• **What this task involves**
Could you continue the passage about reference and meter fingerprint windows, picking up right after its final sentence?

• **Provided text**

At operation 2106, reference windows 2210 can be generated following a similar process as the one described herein above. The reference windows 2210 comprise reference fingerprints associated with timestamps. As shown in FIG. 22, the reference windows 2210 may comprise a plurality of reference windows, such as reference window 2211 and reference window 2212, each of which may comprise a list of reference fingerprints and timestamps and may be associated with an identifier. The number of reference fingerprints in a reference window need not match the number of meter fingerprints in a meter window. For example, reference window 2211 can span reference fingerprints that correspond to 300 seconds of reference audio whereas meter window 2212 can span meter fingerprints that correspond to 15 seconds of meter audio. In another example, reference window 2212 can comprise 1,000 reference fingerprints whereas meter window 2202 can span 24 meter fingerprints. Also, the number of windows within reference windows 2210 need not match the number of windows within meter windows 2200.

• **Provided information**
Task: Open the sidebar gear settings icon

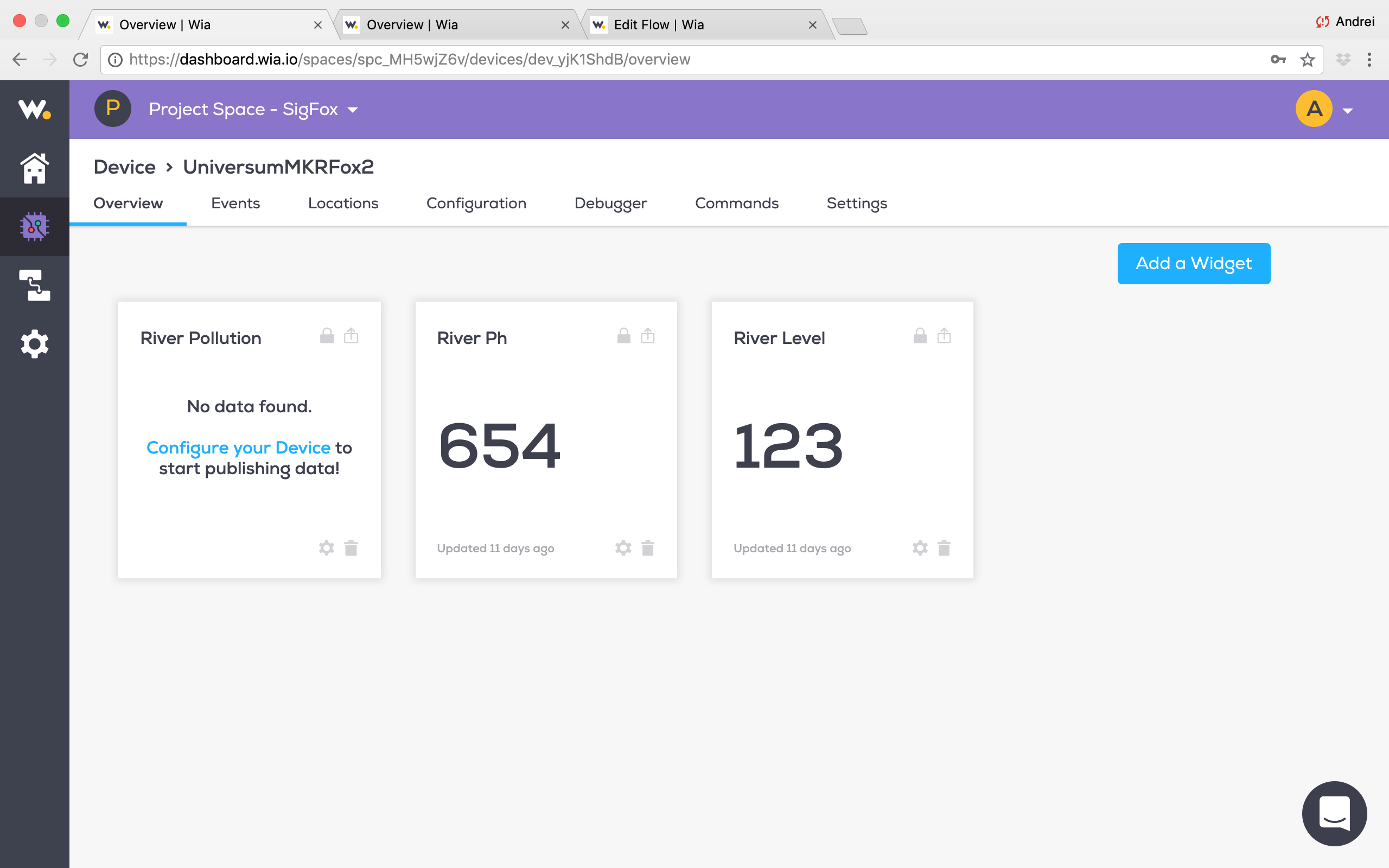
---
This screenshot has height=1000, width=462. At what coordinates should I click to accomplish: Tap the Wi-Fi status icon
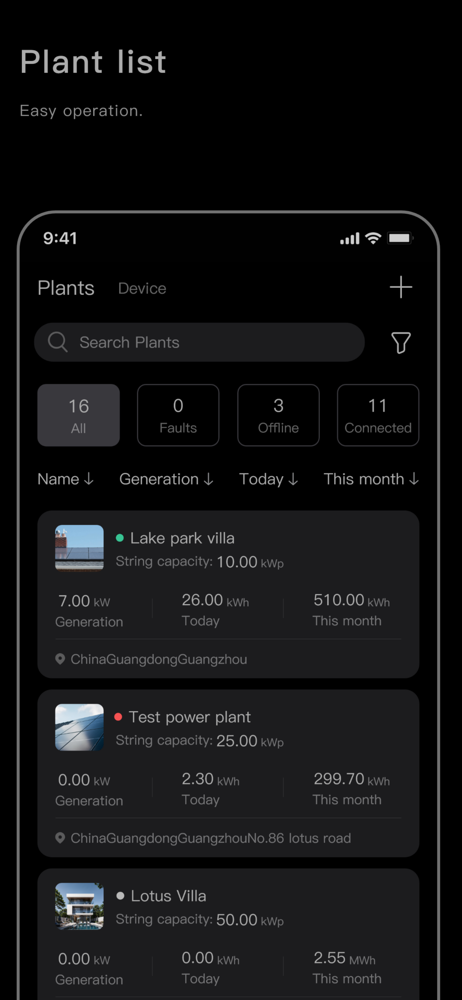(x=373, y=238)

• **Result for this exercise**
At operation 2108, the reference windows 2210 are allocated to search engines 1800. In an embodiment, the windows within reference windows 2210 is allocated to a search engine 1800. For example, in an FPGA 1614 that comprises four search engines, reference window 2211 is allocated to a first search engine 1800 and reference window 2212 is allocated to a second search engine 1800. At operation 2110, the windows within meter windows 2202 are allocated to search engines 1800. In an embodiment, each of the meter windows 2200 can be allocated to a search engine. For example, the FPGA 1614 that comprises four search engines, meter window 2201 is allocated to a first second engine 1800 and meter window 2202 is allocated to a second search engine.
At operation 2112, the meter fingerprints are compared to the reference fingerprints. In other words, within a search engine 1800 comprising a meter window and a reference window, a meter fingerprint from the meter window is compared to a reference fingerprint in the reference window. This comparison can be repeated until each of the meter fingerprints is compared to each of the reference fingerprints. The comparison can be a bit-by-bit comparison that counts the number of bit locations in which the bits of the two fingerprints are the same. In an embodiment, the comparison is implemented as XOR and sum functions within FPGA 1614. The two fingerprints are XOR'ed, the resulting bits are summed, and the sum is set as the value of the comparison. As such, the more similar the two fingerprints are, the smaller the value is. For example, if each of the fingerprints is 80 bits and the two fingerprints perfectly match, the value is “0.” If the two fingerprints differ by two bits, the value is “2.”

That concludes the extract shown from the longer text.